Hitting Greenhouse Gas Targets Won't Kill Economic Growth: Prentice Calls Report "Irresponsible"

Same report, quite different conclusions: yesterday The Globe and Mail and Le Devoir gave front page play to a report on the eonomics of climate change, but from the headlines and the opening paragraphs you’d be forgiven for thinking the stories were about different documents.

A 20 per cent reduction of greenhouse gas emissions by 2020, compared to 1996, can be attained while experiencing economic growth, the report says, but it would not be as strong as “business as usual,” both newspapers agree.

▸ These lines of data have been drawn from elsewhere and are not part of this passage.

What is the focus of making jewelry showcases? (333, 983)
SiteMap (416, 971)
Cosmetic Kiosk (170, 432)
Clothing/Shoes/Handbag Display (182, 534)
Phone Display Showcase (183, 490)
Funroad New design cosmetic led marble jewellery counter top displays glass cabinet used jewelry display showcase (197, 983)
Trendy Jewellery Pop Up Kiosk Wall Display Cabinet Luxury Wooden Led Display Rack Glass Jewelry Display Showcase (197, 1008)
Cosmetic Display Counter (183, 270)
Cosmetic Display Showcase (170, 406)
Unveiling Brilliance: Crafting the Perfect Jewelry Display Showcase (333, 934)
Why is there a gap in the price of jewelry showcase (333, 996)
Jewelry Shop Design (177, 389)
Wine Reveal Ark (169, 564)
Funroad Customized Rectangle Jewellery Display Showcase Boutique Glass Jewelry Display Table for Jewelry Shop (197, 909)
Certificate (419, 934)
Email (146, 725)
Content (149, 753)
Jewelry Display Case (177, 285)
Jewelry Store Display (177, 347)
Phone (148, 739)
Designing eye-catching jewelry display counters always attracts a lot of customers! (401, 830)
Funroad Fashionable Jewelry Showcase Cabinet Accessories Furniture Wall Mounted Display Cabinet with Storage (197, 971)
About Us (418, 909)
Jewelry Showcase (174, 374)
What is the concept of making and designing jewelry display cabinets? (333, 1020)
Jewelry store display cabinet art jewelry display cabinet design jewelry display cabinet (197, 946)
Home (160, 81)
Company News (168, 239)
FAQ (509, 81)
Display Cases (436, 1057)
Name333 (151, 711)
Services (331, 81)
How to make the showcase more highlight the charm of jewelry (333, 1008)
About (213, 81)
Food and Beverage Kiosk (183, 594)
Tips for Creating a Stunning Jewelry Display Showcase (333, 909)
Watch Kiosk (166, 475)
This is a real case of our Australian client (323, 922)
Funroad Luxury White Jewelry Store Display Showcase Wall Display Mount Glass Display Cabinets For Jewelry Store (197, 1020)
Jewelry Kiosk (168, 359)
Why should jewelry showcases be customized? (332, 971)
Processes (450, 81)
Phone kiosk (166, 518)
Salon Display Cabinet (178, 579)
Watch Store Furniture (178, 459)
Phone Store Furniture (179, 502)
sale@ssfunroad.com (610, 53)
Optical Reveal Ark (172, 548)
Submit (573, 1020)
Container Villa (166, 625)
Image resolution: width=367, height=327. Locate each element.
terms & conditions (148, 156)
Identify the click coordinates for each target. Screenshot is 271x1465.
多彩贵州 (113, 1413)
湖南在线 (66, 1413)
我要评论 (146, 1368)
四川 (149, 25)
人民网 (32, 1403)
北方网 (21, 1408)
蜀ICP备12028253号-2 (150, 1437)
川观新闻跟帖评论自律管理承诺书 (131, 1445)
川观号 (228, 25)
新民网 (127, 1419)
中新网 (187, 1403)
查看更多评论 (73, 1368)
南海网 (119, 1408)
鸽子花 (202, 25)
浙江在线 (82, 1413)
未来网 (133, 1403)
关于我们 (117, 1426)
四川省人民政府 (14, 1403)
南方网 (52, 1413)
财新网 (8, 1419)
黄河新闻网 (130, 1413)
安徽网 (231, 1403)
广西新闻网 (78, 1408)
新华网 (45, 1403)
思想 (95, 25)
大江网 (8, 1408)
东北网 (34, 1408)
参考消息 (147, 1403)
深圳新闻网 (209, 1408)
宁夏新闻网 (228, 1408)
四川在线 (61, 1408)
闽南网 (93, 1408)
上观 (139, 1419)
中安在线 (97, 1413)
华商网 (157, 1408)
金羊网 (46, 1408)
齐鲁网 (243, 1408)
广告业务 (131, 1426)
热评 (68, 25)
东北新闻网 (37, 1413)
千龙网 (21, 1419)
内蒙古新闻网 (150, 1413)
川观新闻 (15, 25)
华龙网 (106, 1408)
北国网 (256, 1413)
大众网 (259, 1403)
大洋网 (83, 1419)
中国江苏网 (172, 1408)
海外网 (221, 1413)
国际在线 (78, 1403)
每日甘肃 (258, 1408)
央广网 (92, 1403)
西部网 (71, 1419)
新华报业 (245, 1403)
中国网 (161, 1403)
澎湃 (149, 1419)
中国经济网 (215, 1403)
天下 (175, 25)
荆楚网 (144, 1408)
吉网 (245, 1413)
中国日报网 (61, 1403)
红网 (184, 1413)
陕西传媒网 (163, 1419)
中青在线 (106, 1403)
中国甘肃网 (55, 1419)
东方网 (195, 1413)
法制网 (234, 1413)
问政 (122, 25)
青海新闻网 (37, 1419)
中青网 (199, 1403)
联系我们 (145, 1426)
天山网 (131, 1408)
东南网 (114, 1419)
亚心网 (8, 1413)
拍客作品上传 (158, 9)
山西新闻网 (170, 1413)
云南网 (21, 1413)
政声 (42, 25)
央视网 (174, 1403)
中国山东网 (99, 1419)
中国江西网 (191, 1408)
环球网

Yet the Globe trumpets “Canada can meet its climate goals, but the West will write the cheques,” while Le Devoir writes, “Reducing GES by 25 per cent wouldn’t put the economic brakes on.” (Réduire de 25% les GES ne freinerait pas l'économie.)

If you read both stories, you’ll discover that they’re both right: Canada would have economic growth of 2.1 per cent a year over the next 10 years if it takes action, according to the report, which was commissioned by the Toronto Dominion Bank and conducted MK Jaccard for the Pembina Institute and the David Suzuki Foundation. But growth would be lower than otherwise in Alberta—oil sands country, remember—and Saskatchewan and the Atlantic provinces would also be affected. Growth under the considerably more modest Harper-government objectives would average 2.2 per cent annually across the nation.

This morning both The Globe and Le Devoir carry stories about Federal environment minister Jim Prentice calling the report “irresponsible.” Not surprisingly, his remarks getting bigger play in the paper out of Toronto than the Montreal one.

Here’s the link to the report itself: decide for yourself.

This is another example of "what you see depends upon where you sit."